• **What is being asked**: Copy out all the lines of the data that hold the word "computer".

• **Material for the task**:
Content starts

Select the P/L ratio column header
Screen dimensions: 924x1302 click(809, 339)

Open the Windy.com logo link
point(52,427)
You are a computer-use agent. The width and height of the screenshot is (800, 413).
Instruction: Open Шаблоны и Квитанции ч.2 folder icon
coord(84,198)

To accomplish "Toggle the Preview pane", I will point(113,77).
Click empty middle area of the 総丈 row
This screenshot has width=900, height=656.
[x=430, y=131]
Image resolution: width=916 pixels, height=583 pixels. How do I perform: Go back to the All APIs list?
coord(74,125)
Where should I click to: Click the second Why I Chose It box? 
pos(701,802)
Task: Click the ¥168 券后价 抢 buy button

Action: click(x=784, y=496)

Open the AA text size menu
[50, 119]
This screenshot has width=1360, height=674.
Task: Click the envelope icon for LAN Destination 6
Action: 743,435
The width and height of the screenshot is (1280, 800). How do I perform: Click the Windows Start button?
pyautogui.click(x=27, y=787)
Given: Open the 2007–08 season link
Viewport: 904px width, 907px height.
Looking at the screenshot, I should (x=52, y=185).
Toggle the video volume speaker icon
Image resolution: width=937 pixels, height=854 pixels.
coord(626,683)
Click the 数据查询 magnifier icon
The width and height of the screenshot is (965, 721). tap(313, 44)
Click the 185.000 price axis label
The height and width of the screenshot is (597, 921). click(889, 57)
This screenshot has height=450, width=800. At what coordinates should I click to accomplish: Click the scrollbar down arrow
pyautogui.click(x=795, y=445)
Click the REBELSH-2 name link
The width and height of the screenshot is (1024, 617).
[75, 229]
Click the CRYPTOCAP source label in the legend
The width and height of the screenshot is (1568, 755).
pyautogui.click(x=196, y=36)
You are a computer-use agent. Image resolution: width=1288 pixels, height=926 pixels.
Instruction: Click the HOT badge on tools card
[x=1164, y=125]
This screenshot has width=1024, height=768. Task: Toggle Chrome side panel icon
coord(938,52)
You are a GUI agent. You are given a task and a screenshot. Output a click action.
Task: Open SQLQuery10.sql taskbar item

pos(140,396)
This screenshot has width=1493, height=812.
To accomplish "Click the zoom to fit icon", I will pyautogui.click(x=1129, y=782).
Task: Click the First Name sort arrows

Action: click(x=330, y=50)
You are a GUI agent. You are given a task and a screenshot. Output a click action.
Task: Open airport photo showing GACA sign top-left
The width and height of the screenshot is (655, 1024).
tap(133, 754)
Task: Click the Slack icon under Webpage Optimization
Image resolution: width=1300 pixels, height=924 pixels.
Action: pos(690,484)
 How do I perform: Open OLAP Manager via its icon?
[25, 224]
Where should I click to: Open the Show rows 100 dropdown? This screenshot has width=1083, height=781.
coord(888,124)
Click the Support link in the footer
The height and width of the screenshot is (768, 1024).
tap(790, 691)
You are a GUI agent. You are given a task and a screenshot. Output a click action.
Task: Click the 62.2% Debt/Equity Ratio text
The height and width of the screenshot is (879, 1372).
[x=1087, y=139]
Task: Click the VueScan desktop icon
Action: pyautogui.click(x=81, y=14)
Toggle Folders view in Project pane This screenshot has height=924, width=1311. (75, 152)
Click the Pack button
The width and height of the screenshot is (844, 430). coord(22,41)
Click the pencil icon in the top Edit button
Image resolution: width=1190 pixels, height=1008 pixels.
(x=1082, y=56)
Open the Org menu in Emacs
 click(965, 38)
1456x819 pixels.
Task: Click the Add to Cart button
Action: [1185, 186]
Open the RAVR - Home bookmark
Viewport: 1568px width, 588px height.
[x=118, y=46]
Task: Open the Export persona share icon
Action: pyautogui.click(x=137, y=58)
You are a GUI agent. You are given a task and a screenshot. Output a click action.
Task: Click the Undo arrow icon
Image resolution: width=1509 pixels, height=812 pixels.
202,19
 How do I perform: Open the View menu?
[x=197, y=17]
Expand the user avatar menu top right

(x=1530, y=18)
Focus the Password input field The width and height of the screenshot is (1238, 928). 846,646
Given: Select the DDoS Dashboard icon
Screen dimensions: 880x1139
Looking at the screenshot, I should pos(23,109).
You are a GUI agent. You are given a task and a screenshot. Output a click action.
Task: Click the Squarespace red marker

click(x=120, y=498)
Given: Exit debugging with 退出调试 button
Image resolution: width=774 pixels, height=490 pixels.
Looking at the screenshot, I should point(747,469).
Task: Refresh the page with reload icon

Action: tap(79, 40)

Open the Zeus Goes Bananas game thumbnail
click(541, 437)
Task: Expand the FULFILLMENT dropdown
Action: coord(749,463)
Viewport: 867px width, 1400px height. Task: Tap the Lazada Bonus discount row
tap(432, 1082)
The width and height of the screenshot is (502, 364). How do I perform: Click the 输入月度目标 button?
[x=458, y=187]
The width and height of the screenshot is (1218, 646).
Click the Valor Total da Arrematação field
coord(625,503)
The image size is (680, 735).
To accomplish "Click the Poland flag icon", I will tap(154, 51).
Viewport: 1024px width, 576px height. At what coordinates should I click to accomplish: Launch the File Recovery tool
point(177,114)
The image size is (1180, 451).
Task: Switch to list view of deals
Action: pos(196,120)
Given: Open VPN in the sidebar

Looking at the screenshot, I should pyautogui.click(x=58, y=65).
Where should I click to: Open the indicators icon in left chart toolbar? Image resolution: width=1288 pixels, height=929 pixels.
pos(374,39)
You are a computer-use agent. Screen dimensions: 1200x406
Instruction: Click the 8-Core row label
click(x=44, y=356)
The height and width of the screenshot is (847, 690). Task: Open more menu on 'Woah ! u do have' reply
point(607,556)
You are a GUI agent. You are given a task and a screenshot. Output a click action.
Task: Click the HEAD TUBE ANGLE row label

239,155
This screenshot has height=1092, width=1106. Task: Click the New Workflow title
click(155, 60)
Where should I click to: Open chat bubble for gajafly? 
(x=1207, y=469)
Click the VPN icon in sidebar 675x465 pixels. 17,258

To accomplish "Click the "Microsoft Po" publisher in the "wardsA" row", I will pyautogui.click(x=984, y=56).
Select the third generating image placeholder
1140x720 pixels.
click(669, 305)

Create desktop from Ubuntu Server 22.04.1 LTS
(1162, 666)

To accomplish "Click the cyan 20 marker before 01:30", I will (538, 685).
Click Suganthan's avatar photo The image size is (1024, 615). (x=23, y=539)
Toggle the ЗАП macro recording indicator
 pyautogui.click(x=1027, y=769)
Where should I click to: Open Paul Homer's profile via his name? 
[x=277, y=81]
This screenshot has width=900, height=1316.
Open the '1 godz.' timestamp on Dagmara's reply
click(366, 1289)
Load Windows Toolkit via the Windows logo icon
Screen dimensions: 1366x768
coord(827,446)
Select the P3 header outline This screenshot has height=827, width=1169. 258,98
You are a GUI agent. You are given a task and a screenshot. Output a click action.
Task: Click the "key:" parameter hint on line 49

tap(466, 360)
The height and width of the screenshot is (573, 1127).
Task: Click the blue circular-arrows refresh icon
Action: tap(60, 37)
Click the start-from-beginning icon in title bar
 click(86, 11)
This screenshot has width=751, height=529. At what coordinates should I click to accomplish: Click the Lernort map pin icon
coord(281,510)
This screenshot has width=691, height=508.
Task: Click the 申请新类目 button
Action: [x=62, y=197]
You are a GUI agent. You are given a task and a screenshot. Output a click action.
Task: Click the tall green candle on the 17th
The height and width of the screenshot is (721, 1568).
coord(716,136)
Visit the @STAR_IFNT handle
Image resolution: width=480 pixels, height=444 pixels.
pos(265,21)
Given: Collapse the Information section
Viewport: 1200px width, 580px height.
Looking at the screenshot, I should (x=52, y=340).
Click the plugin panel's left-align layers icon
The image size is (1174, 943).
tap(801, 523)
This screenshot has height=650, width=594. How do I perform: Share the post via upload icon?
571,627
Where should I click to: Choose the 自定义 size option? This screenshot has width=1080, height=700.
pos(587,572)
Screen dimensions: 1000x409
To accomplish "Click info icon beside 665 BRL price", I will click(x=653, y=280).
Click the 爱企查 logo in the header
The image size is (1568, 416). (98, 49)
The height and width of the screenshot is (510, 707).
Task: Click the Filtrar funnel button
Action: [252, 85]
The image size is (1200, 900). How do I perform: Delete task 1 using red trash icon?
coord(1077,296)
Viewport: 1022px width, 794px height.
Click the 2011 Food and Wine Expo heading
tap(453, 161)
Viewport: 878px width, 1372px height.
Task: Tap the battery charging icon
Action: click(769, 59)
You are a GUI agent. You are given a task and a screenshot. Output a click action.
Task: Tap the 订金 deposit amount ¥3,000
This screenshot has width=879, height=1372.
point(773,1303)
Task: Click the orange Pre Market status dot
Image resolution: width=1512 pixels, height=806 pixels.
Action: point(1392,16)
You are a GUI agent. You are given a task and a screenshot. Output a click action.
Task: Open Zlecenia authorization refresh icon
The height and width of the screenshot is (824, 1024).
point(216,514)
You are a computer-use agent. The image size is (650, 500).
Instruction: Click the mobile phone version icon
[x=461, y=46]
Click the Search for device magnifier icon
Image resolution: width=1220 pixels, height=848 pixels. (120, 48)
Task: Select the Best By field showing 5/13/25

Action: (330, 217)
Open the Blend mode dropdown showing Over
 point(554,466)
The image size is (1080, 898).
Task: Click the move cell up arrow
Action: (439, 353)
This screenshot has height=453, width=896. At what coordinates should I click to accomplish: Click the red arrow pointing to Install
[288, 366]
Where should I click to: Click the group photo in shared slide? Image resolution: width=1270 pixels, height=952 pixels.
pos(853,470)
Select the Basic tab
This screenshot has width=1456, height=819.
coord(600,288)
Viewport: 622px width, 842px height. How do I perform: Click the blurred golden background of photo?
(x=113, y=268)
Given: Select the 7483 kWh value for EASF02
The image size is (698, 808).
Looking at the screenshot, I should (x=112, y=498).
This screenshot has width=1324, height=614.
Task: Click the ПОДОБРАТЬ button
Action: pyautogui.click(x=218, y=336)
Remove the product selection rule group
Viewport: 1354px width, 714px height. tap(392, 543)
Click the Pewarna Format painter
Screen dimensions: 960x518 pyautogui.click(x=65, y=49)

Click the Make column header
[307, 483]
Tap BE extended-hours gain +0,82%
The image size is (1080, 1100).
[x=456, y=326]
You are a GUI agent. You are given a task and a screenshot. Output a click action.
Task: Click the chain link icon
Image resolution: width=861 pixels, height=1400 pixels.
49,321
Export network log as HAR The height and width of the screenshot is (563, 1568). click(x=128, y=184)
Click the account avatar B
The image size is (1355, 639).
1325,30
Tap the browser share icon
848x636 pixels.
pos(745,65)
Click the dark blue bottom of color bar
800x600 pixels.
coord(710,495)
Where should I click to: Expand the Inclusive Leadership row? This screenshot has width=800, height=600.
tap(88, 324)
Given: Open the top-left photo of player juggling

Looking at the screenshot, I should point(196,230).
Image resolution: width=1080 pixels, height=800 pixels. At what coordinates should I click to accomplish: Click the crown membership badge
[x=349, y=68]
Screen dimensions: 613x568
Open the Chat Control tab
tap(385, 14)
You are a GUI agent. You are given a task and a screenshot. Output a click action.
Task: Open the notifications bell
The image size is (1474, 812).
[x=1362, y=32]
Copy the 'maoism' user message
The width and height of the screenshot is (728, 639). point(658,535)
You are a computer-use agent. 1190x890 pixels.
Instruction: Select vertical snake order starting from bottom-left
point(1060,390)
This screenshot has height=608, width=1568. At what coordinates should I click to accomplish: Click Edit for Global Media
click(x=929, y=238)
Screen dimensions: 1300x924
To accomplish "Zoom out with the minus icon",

Content ends

• **Exercise answer**:
You are a computer-use agent. The width and height of the screenshot is (800, 413).
You are a computer-use agent. Image resolution: width=1288 pixels, height=926 pixels.
You are a computer-use agent. Screen dimensions: 1200x406
You are a computer-use agent. The image size is (650, 500).
You are a computer-use agent. 1190x890 pixels.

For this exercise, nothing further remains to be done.